## Provided data
========================

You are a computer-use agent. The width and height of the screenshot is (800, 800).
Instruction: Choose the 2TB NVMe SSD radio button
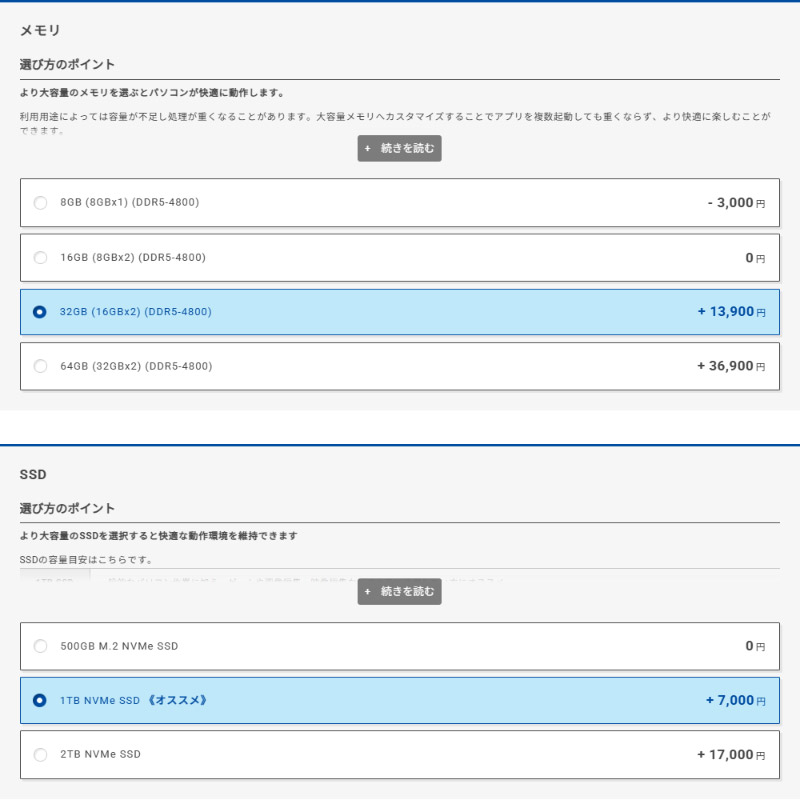(40, 754)
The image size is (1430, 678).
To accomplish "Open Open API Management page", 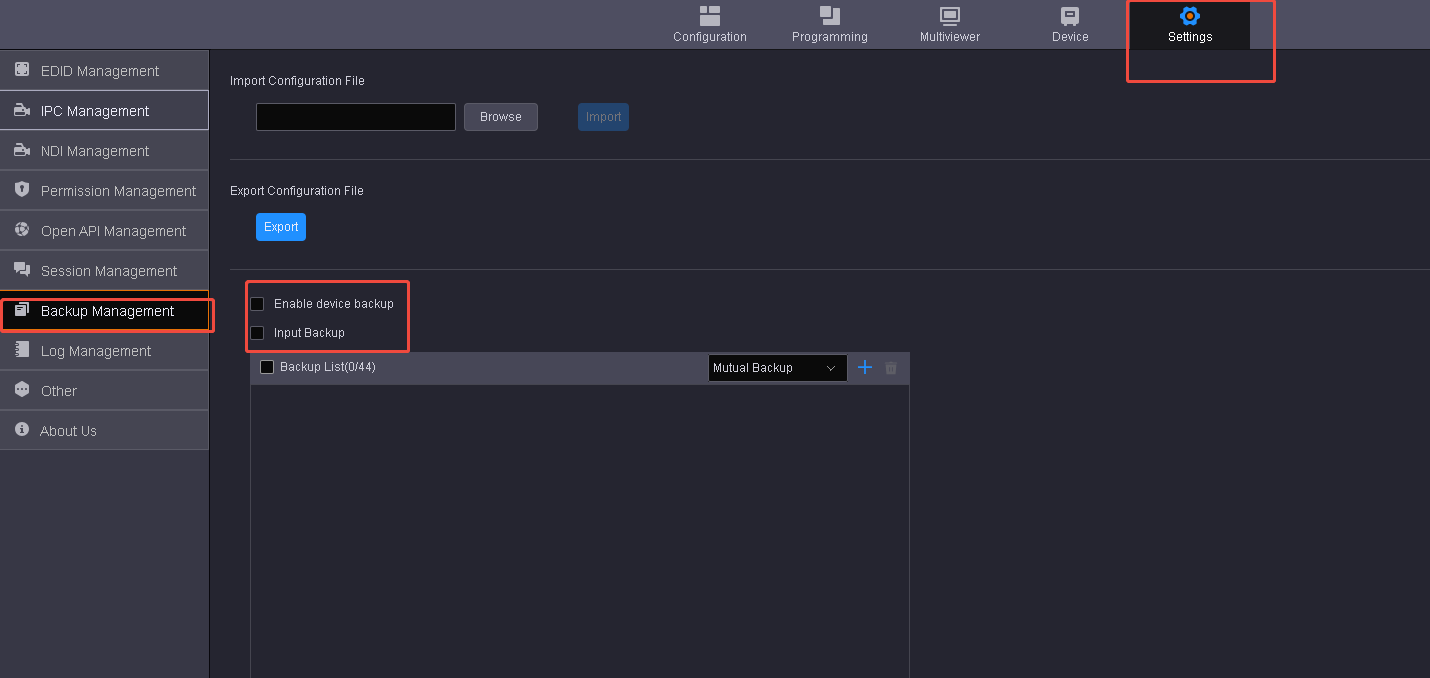I will [113, 231].
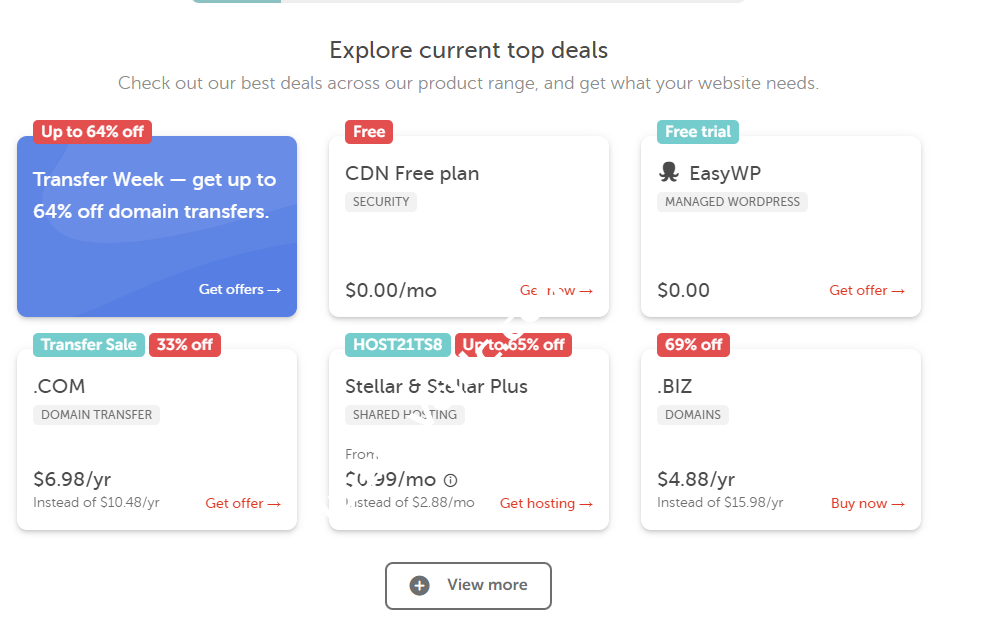1006x625 pixels.
Task: Click the arrow after EasyWP's "Get offer"
Action: [899, 290]
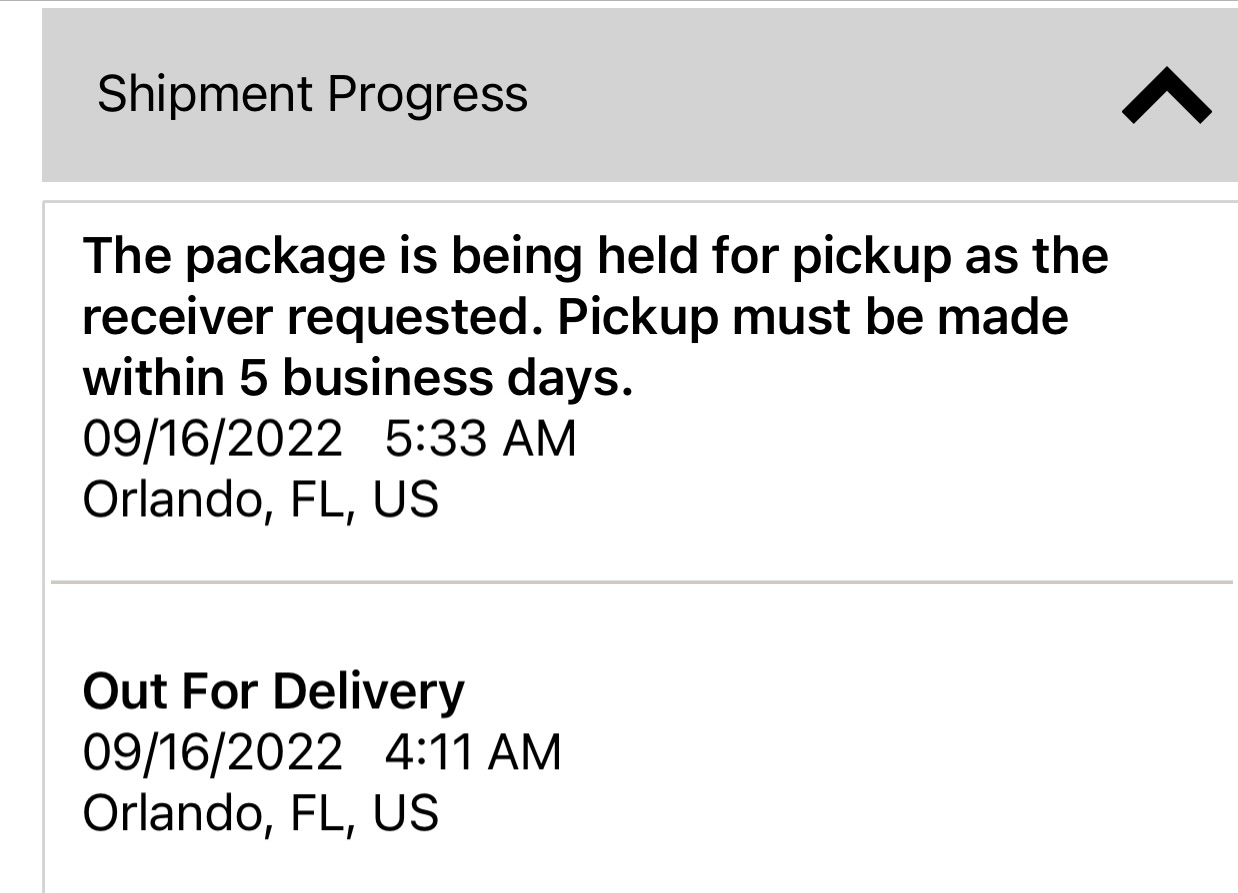Click the 5:33 AM timestamp
The width and height of the screenshot is (1238, 893).
pos(480,439)
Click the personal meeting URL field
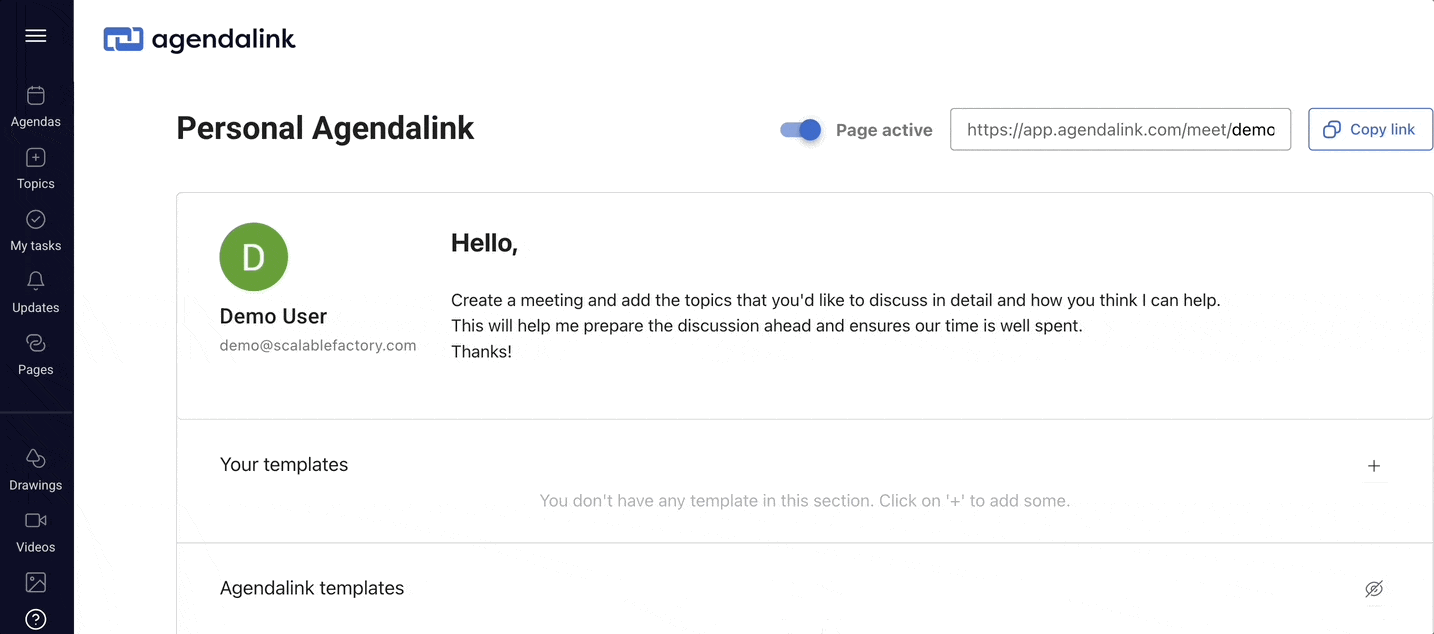 tap(1120, 130)
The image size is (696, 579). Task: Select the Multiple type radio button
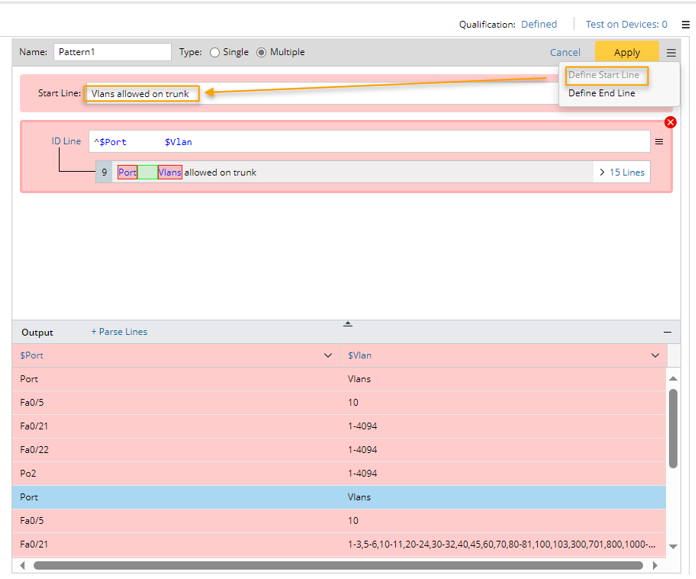[262, 52]
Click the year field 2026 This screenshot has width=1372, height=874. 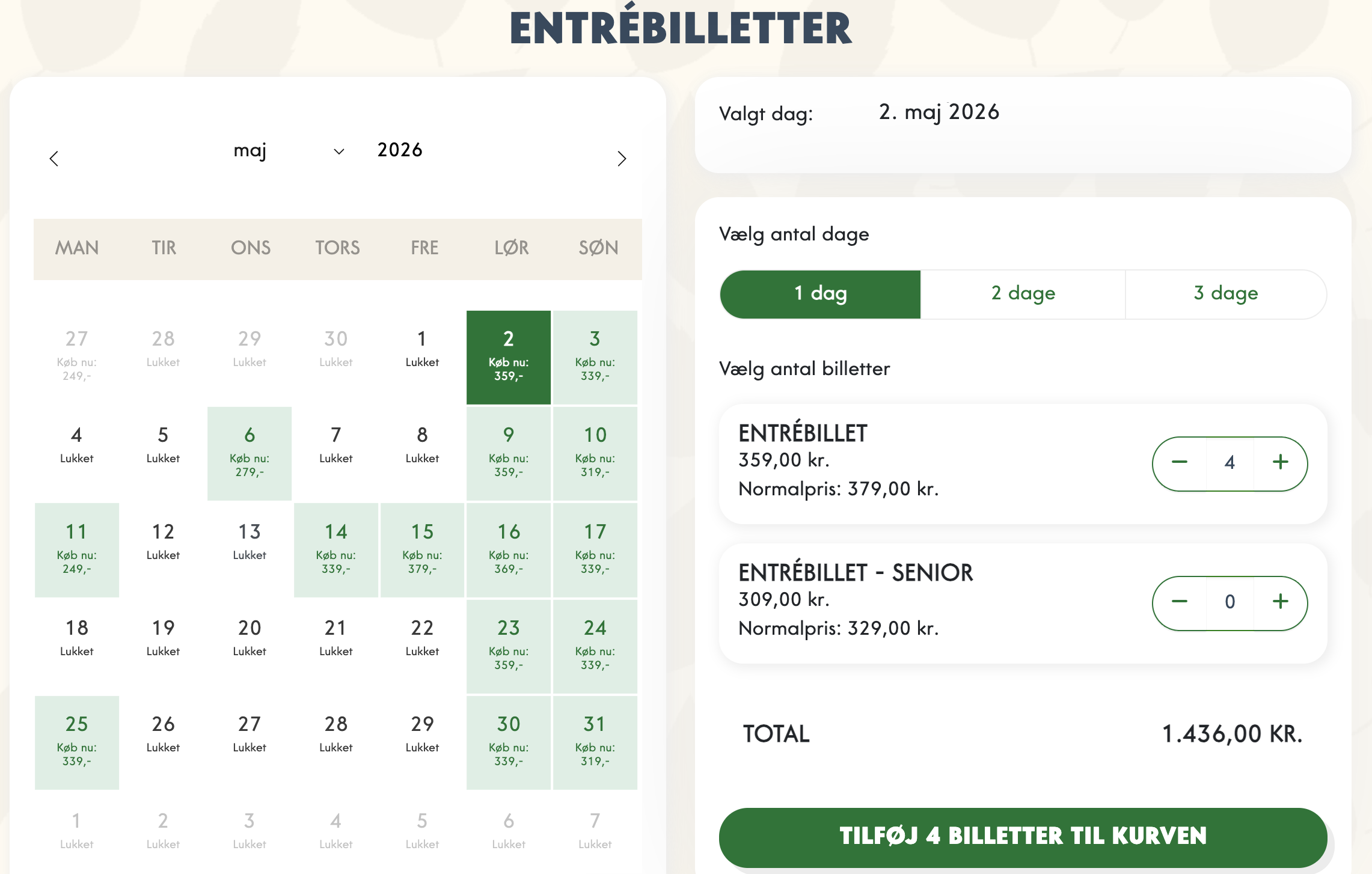coord(400,150)
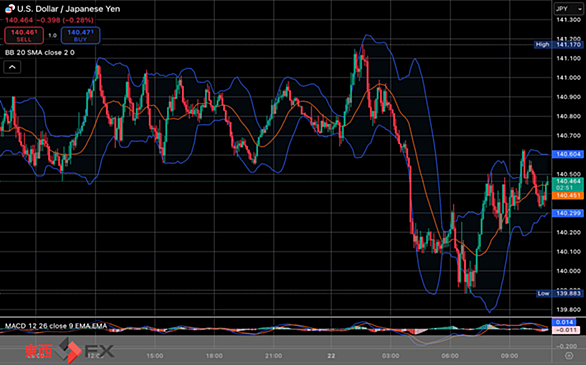Click the SELL 140.461 button
Viewport: 586px width, 365px height.
[24, 35]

========================

## What to do
Copy out nothing but the lines from the beginning of the records through the one that contains "The image size is (1430, 678).". Skip the pictures.

## Exercise output
You are a computer-use agent. The width and height of the screenshot is (800, 800).
Instruction: Choose the 2TB NVMe SSD radio button
(40, 754)
The image size is (1430, 678).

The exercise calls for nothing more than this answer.